Would you mind restating all of the records word for word, skipping the pictures?

• SOURCE MATERIAL
+ + + +
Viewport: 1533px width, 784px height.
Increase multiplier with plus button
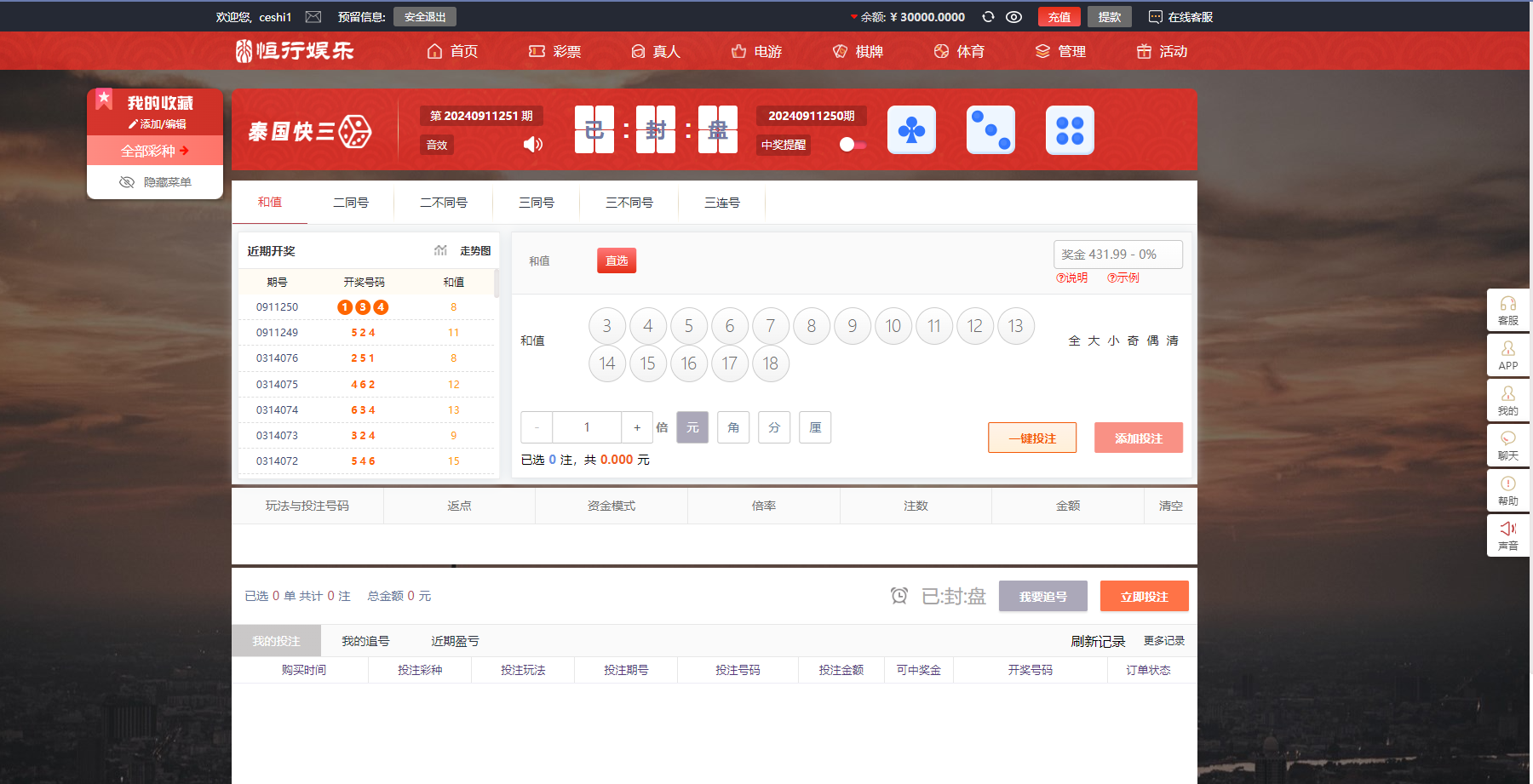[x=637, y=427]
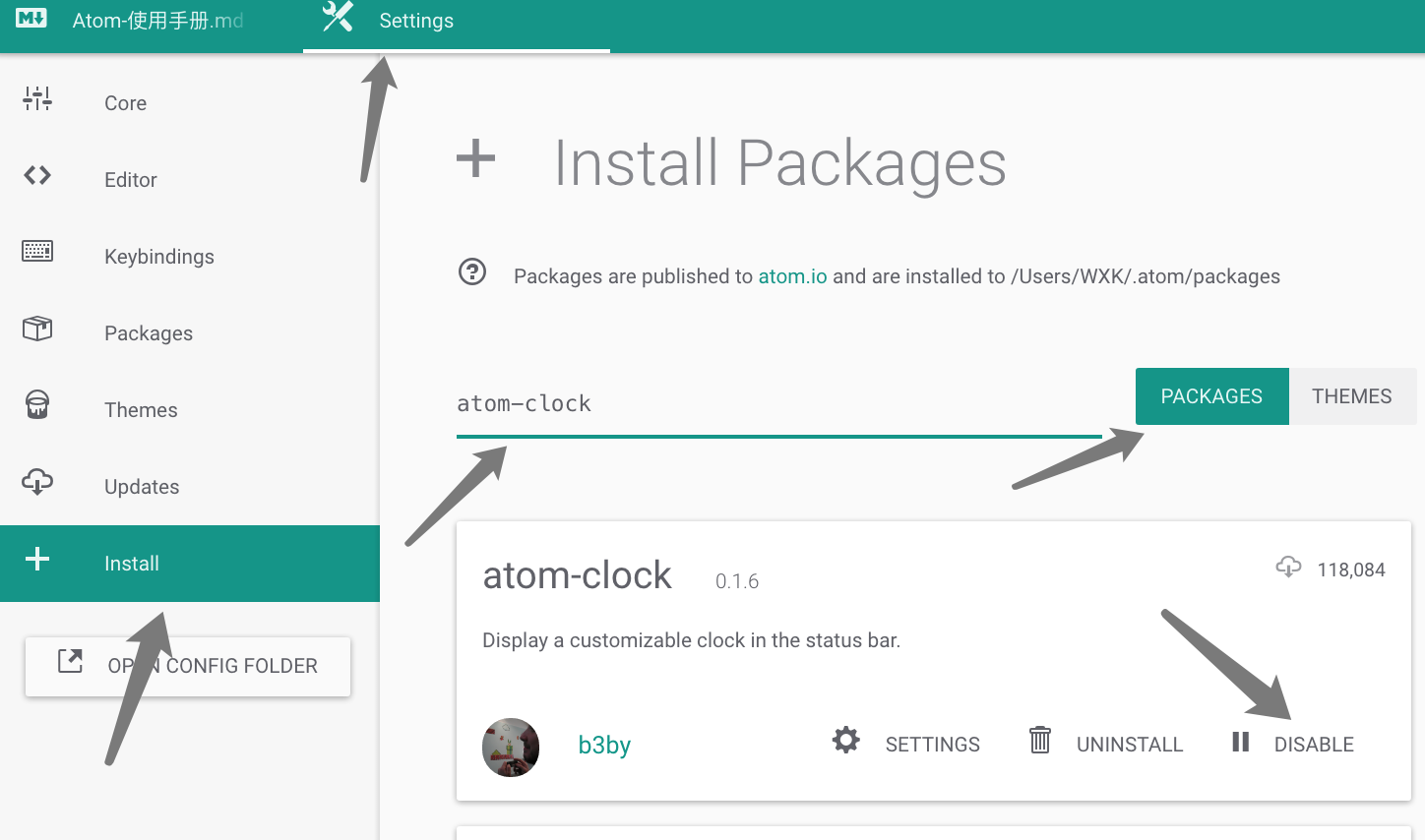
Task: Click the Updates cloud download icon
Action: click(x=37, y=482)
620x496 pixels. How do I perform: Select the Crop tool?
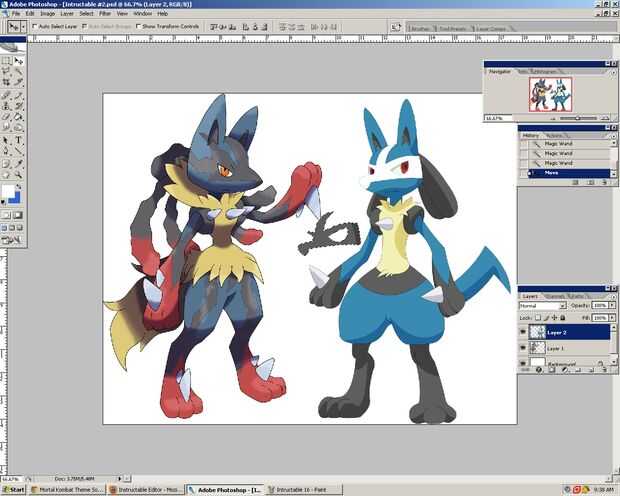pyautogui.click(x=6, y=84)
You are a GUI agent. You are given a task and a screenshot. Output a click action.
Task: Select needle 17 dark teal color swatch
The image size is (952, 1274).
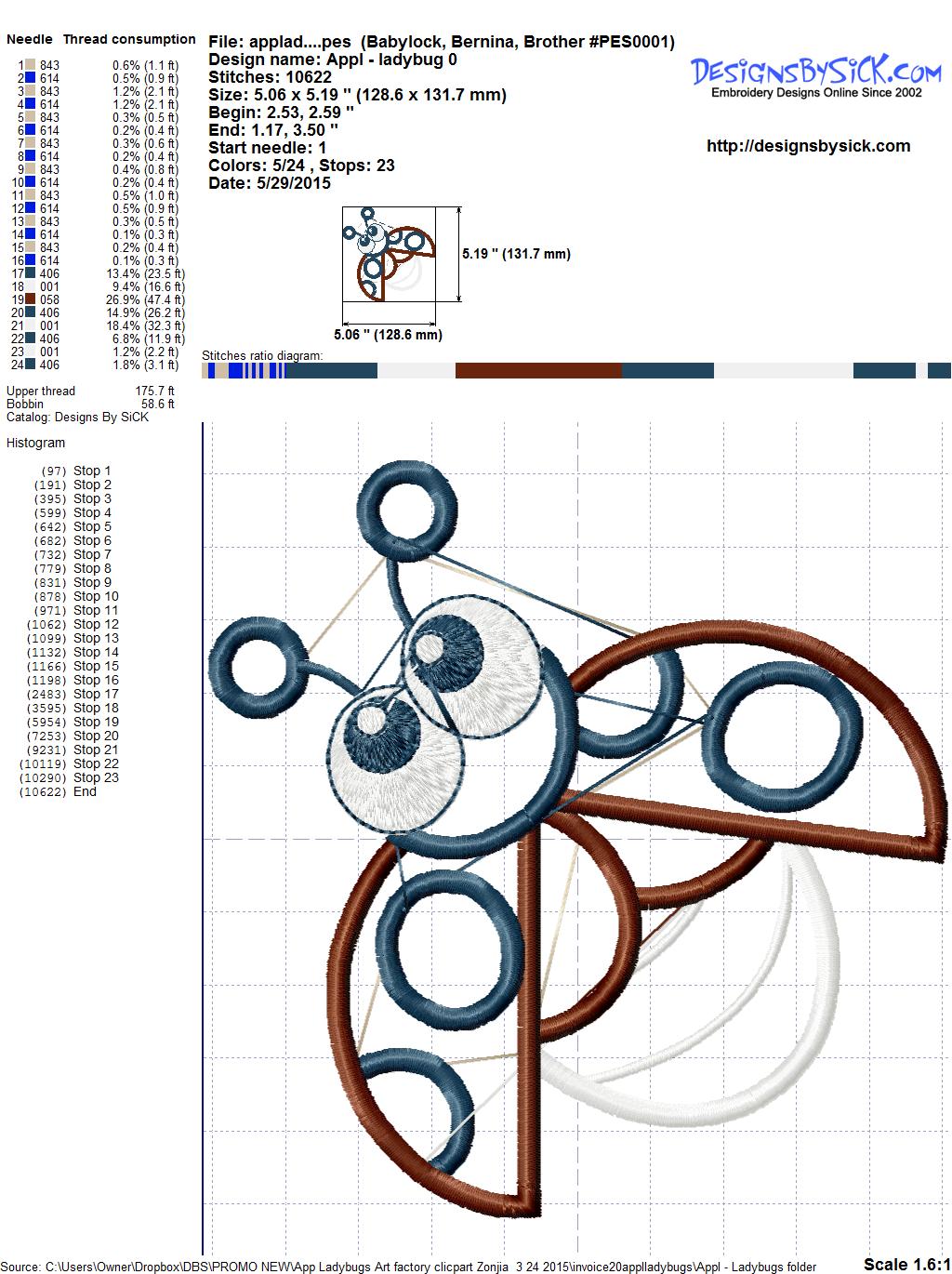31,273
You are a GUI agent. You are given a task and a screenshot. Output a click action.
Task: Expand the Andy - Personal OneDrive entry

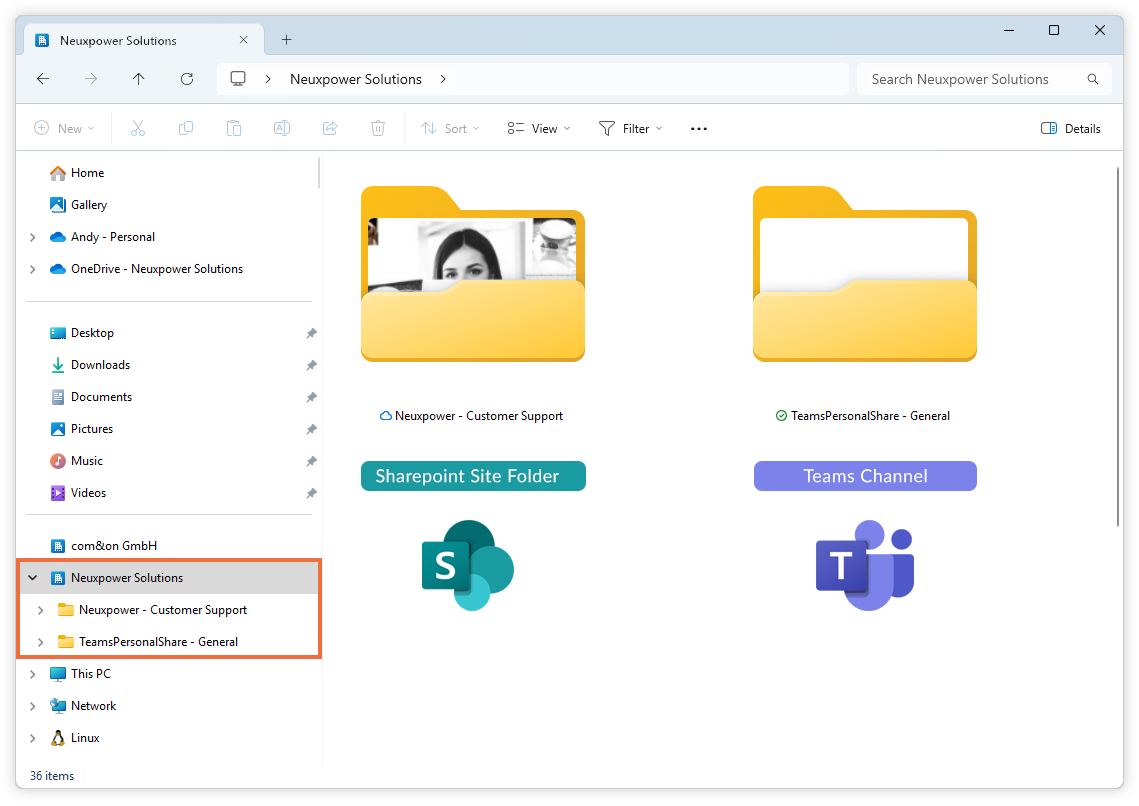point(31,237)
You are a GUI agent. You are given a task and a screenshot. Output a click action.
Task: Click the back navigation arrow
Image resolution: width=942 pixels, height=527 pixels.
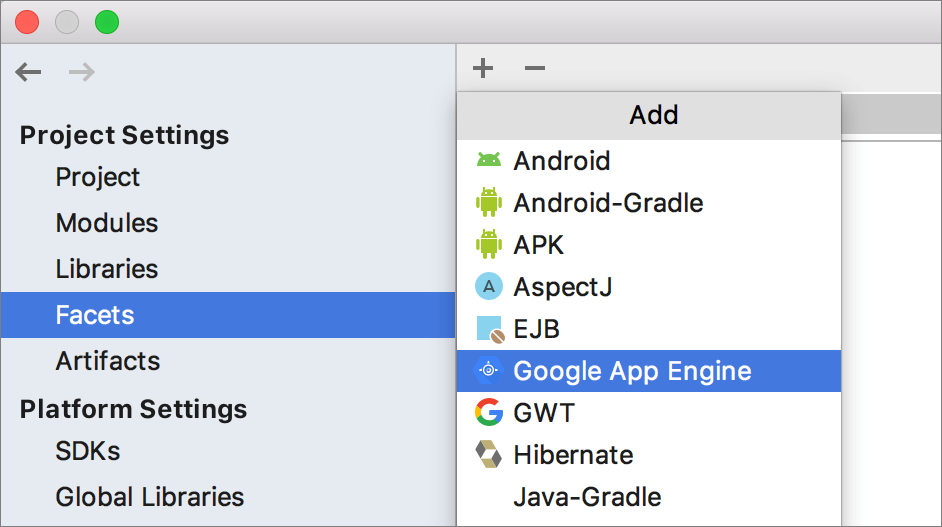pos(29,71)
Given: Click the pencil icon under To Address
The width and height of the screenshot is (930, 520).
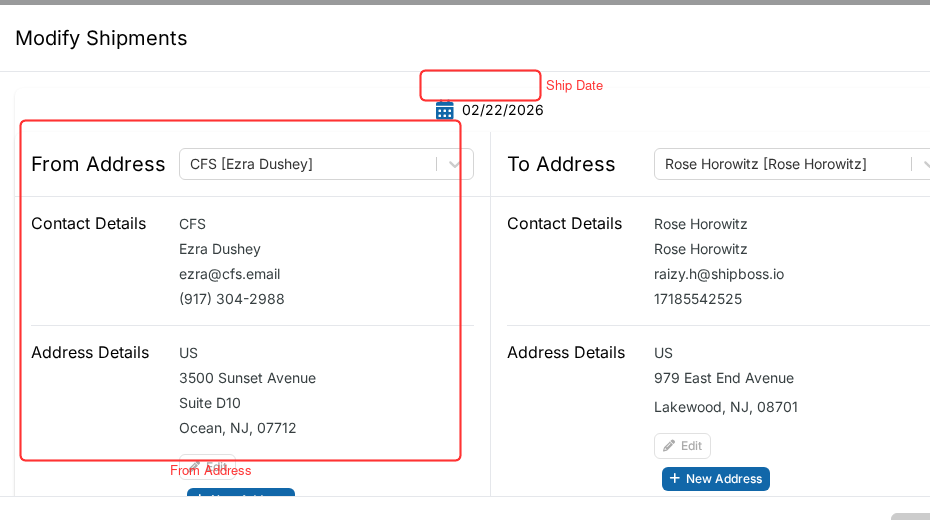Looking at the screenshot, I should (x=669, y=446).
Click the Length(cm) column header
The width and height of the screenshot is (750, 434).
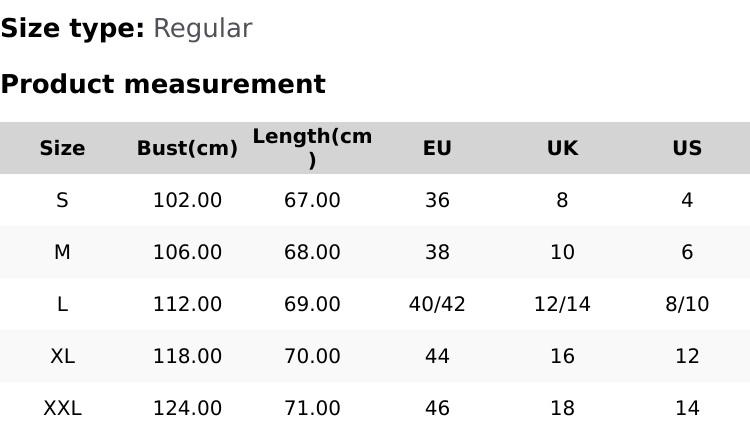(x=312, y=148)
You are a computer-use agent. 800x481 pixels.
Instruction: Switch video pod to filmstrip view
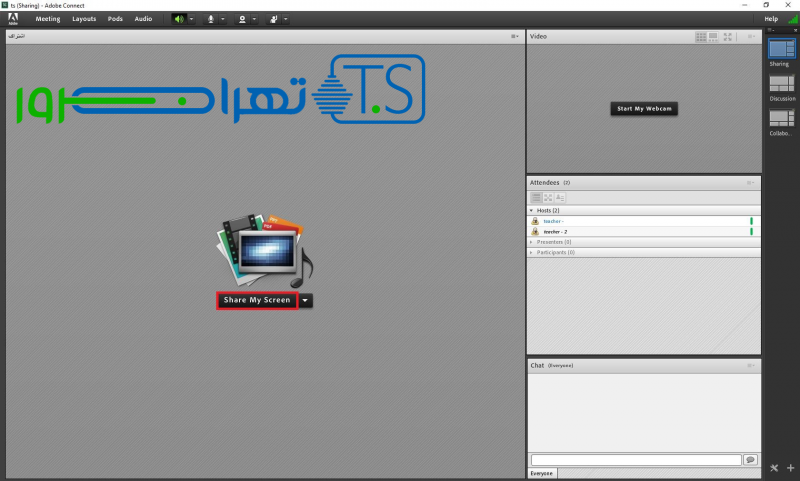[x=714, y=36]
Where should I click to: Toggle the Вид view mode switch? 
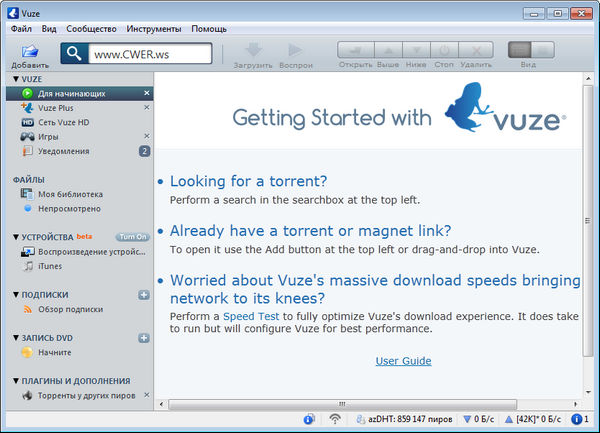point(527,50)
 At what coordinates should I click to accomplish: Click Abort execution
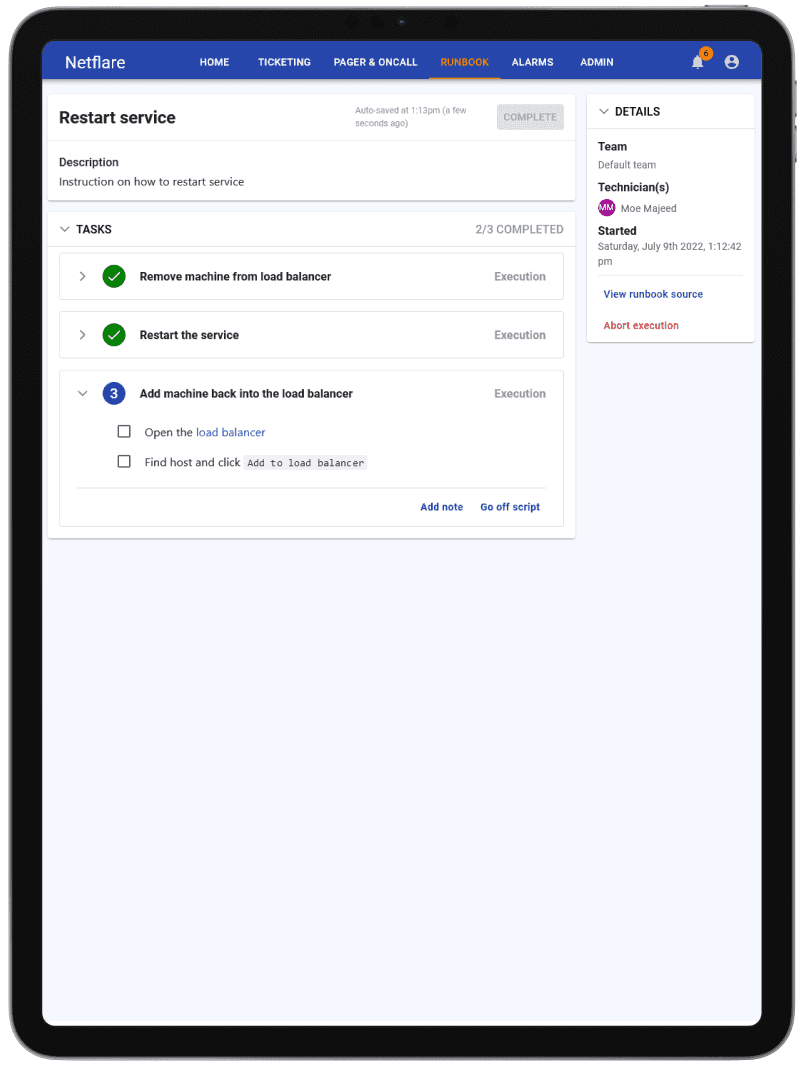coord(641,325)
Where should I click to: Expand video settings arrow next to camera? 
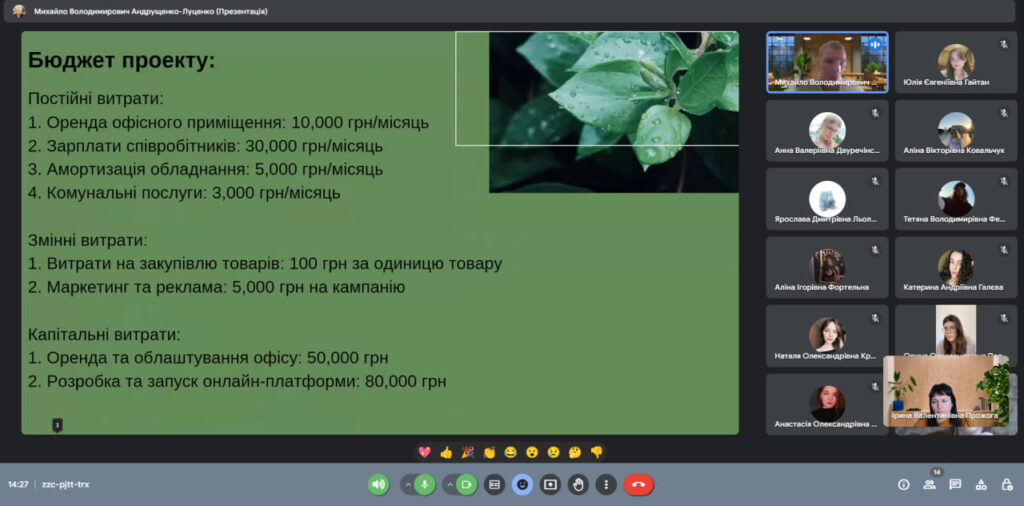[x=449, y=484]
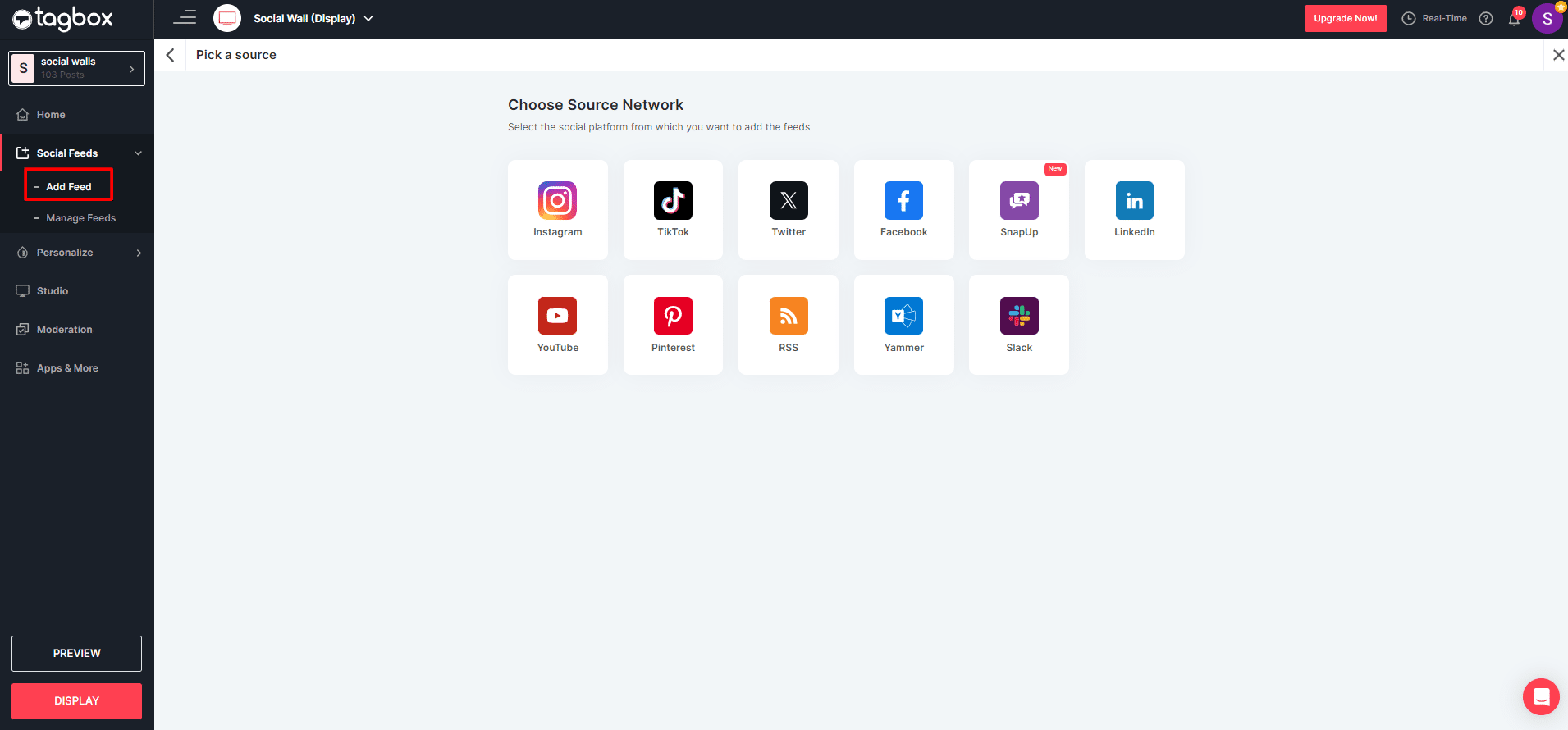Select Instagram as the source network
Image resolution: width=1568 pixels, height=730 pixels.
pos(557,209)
+ + + +
• RESPONSE FOR THIS EXERCISE
Viewport: 1533px width, 784px height.
Increase multiplier with plus button
[x=637, y=427]
Task: Click the Updates cloud download icon
Action: click(x=37, y=482)
620x496 pixels. How do I perform: Select the Crop tool?
pyautogui.click(x=6, y=84)
You are a GUI agent. You are given a task and a screenshot. Output a click action.
Task: Select needle 17 dark teal color swatch
The image size is (952, 1274).
31,273
You are a GUI agent. You are given a task and a screenshot. Output a click action.
Task: Expand the Andy - Personal OneDrive entry

point(31,237)
You are a GUI agent. You are given a task and a screenshot. Output a click action.
Task: Click the back navigation arrow
Image resolution: width=942 pixels, height=527 pixels.
pos(29,71)
Given: Click the pencil icon under To Address
The width and height of the screenshot is (930, 520).
Looking at the screenshot, I should (x=669, y=446).
Click the Length(cm) column header
The width and height of the screenshot is (750, 434).
(x=312, y=148)
You are a computer-use agent. 800x481 pixels.
Instruction: Switch video pod to filmstrip view
[x=714, y=36]
Where should I click to: Toggle the Вид view mode switch? 
point(527,50)
 At what coordinates should I click to accomplish: Click Abort execution
coord(641,325)
Where should I click to: Expand video settings arrow next to camera? 
[x=449, y=484]
Select Instagram as the source network
Image resolution: width=1568 pixels, height=730 pixels.
pos(557,209)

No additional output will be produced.